*OBJECTIVE*. Copy each of the rows below back out character for character, keeping their order and changing nothing.

*STORED DATA*.
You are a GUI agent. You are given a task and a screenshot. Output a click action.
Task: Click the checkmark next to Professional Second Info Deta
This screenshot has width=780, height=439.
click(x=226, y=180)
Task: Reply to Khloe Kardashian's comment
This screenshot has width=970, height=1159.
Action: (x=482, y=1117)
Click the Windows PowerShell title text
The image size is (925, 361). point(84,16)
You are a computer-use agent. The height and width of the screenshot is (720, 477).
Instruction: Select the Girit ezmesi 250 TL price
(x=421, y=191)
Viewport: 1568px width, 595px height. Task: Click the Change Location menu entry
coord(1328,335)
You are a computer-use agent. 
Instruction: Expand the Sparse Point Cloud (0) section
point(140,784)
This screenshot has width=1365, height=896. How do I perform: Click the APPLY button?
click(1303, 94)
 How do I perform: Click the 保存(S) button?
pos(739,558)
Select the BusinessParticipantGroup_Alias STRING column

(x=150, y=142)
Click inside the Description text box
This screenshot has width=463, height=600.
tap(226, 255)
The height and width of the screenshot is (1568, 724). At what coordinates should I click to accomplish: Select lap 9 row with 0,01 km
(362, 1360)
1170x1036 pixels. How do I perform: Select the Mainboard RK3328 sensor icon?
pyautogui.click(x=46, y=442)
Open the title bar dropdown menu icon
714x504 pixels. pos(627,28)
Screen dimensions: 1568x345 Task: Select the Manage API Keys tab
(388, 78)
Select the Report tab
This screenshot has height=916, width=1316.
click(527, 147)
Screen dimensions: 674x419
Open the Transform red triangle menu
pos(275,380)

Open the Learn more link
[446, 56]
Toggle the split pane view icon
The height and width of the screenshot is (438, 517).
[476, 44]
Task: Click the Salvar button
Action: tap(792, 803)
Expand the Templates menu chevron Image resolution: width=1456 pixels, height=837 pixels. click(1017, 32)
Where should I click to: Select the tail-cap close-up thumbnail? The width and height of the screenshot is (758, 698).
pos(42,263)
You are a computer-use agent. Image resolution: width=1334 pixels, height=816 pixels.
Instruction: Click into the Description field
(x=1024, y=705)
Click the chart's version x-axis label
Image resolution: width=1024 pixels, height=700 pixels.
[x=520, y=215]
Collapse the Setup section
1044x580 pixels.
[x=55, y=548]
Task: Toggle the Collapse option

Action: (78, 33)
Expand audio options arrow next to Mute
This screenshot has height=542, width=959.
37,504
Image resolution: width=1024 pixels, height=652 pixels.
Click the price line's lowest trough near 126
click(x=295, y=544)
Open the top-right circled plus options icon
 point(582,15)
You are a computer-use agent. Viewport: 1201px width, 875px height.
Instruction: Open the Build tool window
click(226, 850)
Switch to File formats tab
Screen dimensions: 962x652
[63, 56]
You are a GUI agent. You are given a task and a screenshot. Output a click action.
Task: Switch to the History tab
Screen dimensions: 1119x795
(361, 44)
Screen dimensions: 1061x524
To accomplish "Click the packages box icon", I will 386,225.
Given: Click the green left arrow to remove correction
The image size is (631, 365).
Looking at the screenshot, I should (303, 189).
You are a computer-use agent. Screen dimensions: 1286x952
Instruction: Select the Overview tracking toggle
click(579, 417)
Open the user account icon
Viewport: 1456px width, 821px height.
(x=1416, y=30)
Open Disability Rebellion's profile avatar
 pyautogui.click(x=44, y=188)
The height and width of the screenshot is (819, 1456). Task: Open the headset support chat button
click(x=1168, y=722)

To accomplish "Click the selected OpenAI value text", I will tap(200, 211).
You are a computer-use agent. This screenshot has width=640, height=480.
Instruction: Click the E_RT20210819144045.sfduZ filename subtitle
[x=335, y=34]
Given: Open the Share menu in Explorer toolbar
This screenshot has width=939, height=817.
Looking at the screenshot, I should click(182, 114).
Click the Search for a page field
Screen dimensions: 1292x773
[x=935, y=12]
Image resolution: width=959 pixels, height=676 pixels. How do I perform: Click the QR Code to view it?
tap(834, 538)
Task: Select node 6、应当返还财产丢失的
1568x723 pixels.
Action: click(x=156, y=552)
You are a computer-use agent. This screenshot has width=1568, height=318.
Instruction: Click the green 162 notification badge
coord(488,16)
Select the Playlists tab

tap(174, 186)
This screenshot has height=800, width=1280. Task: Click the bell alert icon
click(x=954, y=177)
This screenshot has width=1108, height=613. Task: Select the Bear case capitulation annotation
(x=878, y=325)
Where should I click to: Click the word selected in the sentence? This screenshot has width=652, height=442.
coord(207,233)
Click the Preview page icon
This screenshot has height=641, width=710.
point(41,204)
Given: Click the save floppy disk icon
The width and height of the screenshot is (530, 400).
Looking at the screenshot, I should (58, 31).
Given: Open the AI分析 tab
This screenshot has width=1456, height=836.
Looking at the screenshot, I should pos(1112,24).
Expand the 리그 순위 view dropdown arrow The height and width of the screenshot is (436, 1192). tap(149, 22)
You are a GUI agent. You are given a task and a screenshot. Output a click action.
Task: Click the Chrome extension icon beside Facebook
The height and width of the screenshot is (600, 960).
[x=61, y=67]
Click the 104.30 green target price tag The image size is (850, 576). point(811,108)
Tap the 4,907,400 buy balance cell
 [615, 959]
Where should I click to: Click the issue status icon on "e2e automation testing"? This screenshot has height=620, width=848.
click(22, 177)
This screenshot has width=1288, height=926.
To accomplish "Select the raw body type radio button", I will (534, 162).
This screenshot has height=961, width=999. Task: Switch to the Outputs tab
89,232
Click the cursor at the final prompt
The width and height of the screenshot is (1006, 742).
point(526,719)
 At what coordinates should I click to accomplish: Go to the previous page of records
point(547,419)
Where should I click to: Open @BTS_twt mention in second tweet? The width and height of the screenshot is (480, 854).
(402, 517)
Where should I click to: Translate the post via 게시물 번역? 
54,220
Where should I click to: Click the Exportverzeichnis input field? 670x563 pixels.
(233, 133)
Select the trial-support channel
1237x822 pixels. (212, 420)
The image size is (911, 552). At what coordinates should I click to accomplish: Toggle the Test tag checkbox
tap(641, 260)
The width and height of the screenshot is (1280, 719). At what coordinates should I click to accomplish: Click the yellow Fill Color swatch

*OUTPUT FOR THIS TASK*.
You are a GUI agent. You are given a task and a screenshot. Output a click action.
Task: Click the checkmark next to Professional Second Info Deta
This screenshot has width=780, height=439.
click(x=226, y=180)
Task: Reply to Khloe Kardashian's comment
This screenshot has width=970, height=1159.
Action: (x=482, y=1117)
Click the Windows PowerShell title text
The image size is (925, 361). point(84,16)
You are a computer-use agent. The height and width of the screenshot is (720, 477).
Instruction: Select the Girit ezmesi 250 TL price
(x=421, y=191)
Viewport: 1568px width, 595px height. Task: Click the Change Location menu entry
coord(1328,335)
You are a computer-use agent. 
Instruction: Expand the Sparse Point Cloud (0) section
point(140,784)
This screenshot has width=1365, height=896. How do I perform: Click the APPLY button?
click(1303, 94)
 How do I perform: Click the 保存(S) button?
pos(739,558)
Select the BusinessParticipantGroup_Alias STRING column

(x=150, y=142)
Click inside the Description text box
This screenshot has width=463, height=600.
tap(226, 255)
The height and width of the screenshot is (1568, 724). At what coordinates should I click to accomplish: Select lap 9 row with 0,01 km
(362, 1360)
1170x1036 pixels. How do I perform: Select the Mainboard RK3328 sensor icon?
pyautogui.click(x=46, y=442)
Open the title bar dropdown menu icon
714x504 pixels. pos(627,28)
Screen dimensions: 1568x345 Task: Select the Manage API Keys tab
(388, 78)
Select the Report tab
This screenshot has height=916, width=1316.
click(527, 147)
Screen dimensions: 674x419
Open the Transform red triangle menu
pos(275,380)

Open the Learn more link
[446, 56]
Toggle the split pane view icon
The height and width of the screenshot is (438, 517).
[476, 44]
Task: Click the Salvar button
Action: tap(792, 803)
Expand the Templates menu chevron Image resolution: width=1456 pixels, height=837 pixels. click(1017, 32)
Where should I click to: Select the tail-cap close-up thumbnail? The width and height of the screenshot is (758, 698).
pos(42,263)
You are a computer-use agent. Image resolution: width=1334 pixels, height=816 pixels.
Instruction: Click into the Description field
(x=1024, y=705)
Click the chart's version x-axis label
Image resolution: width=1024 pixels, height=700 pixels.
[x=520, y=215]
Collapse the Setup section
1044x580 pixels.
[x=55, y=548]
Task: Toggle the Collapse option

Action: (78, 33)
Expand audio options arrow next to Mute
This screenshot has height=542, width=959.
37,504
Image resolution: width=1024 pixels, height=652 pixels.
Click the price line's lowest trough near 126
click(x=295, y=544)
Open the top-right circled plus options icon
 point(582,15)
You are a computer-use agent. Viewport: 1201px width, 875px height.
Instruction: Open the Build tool window
click(226, 850)
Switch to File formats tab
Screen dimensions: 962x652
[63, 56]
You are a GUI agent. You are given a task and a screenshot. Output a click action.
Task: Switch to the History tab
Screen dimensions: 1119x795
(361, 44)
Screen dimensions: 1061x524
To accomplish "Click the packages box icon", I will 386,225.
Given: Click the green left arrow to remove correction
The image size is (631, 365).
Looking at the screenshot, I should (303, 189).
You are a computer-use agent. Screen dimensions: 1286x952
Instruction: Select the Overview tracking toggle
click(579, 417)
Open the user account icon
Viewport: 1456px width, 821px height.
(x=1416, y=30)
Open Disability Rebellion's profile avatar
 pyautogui.click(x=44, y=188)
The height and width of the screenshot is (819, 1456). Task: Open the headset support chat button
click(x=1168, y=722)

To accomplish "Click the selected OpenAI value text", I will tap(200, 211).
You are a computer-use agent. This screenshot has width=640, height=480.
Instruction: Click the E_RT20210819144045.sfduZ filename subtitle
[x=335, y=34]
Given: Open the Share menu in Explorer toolbar
This screenshot has width=939, height=817.
Looking at the screenshot, I should click(182, 114).
Click the Search for a page field
Screen dimensions: 1292x773
[x=935, y=12]
Image resolution: width=959 pixels, height=676 pixels. How do I perform: Click the QR Code to view it?
tap(834, 538)
Task: Select node 6、应当返还财产丢失的
1568x723 pixels.
Action: click(x=156, y=552)
You are a computer-use agent. This screenshot has width=1568, height=318.
Instruction: Click the green 162 notification badge
coord(488,16)
Select the Playlists tab

tap(174, 186)
This screenshot has height=800, width=1280. Task: Click the bell alert icon
click(x=954, y=177)
This screenshot has width=1108, height=613. Task: Select the Bear case capitulation annotation
(x=878, y=325)
Where should I click to: Click the word selected in the sentence? This screenshot has width=652, height=442.
coord(207,233)
Click the Preview page icon
This screenshot has height=641, width=710.
point(41,204)
Given: Click the save floppy disk icon
The width and height of the screenshot is (530, 400).
Looking at the screenshot, I should (58, 31).
Given: Open the AI分析 tab
This screenshot has width=1456, height=836.
Looking at the screenshot, I should pos(1112,24).
Expand the 리그 순위 view dropdown arrow The height and width of the screenshot is (436, 1192). tap(149, 22)
You are a GUI agent. You are given a task and a screenshot. Output a click action.
Task: Click the Chrome extension icon beside Facebook
The height and width of the screenshot is (600, 960).
[x=61, y=67]
Click the 104.30 green target price tag The image size is (850, 576). point(811,108)
Tap the 4,907,400 buy balance cell
 [615, 959]
Where should I click to: Click the issue status icon on "e2e automation testing"? This screenshot has height=620, width=848.
click(22, 177)
This screenshot has width=1288, height=926.
To accomplish "Select the raw body type radio button", I will (534, 162).
This screenshot has height=961, width=999. Task: Switch to the Outputs tab
89,232
Click the cursor at the final prompt
The width and height of the screenshot is (1006, 742).
point(526,719)
 At what coordinates should I click to accomplish: Go to the previous page of records
point(547,419)
Where should I click to: Open @BTS_twt mention in second tweet? The width and height of the screenshot is (480, 854).
(402, 517)
Where should I click to: Translate the post via 게시물 번역? 
54,220
Where should I click to: Click the Exportverzeichnis input field? 670x563 pixels.
(233, 133)
Select the trial-support channel
1237x822 pixels. (212, 420)
The image size is (911, 552). At what coordinates should I click to accomplish: Toggle the Test tag checkbox
tap(641, 260)
The width and height of the screenshot is (1280, 719). At what coordinates should I click to accomplish: Click the yellow Fill Color swatch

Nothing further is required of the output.